By Adam Andrzejewski
Between 2017 and 2021, more than 500 Congress members disclosed that they took more than 8,000 trips paid for by roughly 700 third-party organizations, according to an analysis by OpenTheBooks.com. While this practice is not illegal, it presents lawmakers with a conflict of interest.
That conflict of interest is most clearly seen through five nonprofit organizations that paid for 925 trips for members of Congress and their staff, who in turn got those organizations $102 million in federal funds over the five-year period we audited.
Members or staffers took about 2,600 trips to foreign destinations vs. about 5,490 trips to domestic destinations. Half the foreign trips went to just five popular overseas destinations: Israel (939); Berlin, Germany (103); Tokyo, Japan (100); Paris, France (102); and Brussels, Belgium (76).
In April 2019, Rep. Vicente Gonzalez and his wife traveled to Amman, Jordan and Beiruit, Lebanon, a trip that cost $20,328.32 and was paid for by the United Nations Foundation. They flew business class, not coach, and reported $14,000 in travel costs alone. Gonzalez, who sits on the House Foreign Affairs Committee, stayed at the Four Seasons while in Amman.

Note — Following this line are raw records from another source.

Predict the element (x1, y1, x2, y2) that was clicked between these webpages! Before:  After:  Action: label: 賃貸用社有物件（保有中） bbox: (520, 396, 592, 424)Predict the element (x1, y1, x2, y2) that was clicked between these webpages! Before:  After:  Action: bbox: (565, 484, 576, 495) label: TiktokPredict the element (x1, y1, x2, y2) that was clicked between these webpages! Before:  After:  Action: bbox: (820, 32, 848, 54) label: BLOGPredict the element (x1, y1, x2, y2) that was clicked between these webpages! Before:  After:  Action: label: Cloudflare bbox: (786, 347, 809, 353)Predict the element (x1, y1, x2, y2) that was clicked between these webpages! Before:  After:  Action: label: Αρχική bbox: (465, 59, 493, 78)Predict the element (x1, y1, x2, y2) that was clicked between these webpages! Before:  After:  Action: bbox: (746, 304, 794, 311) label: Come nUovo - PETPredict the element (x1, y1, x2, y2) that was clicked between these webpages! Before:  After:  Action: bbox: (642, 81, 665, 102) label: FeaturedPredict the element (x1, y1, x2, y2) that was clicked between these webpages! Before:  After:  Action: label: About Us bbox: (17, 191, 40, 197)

The United Nations receives nearly $10 billion in taxpayer aid to 58 sub-entities each year and its Foundation received $11 million in congressional grants during the last five-year period.
At arms-length, all the trips are legal. However, the pattern is troubling. Each free trip, funded by an entity receiving federal funding, presents lawmakers with a clear conflict of interest.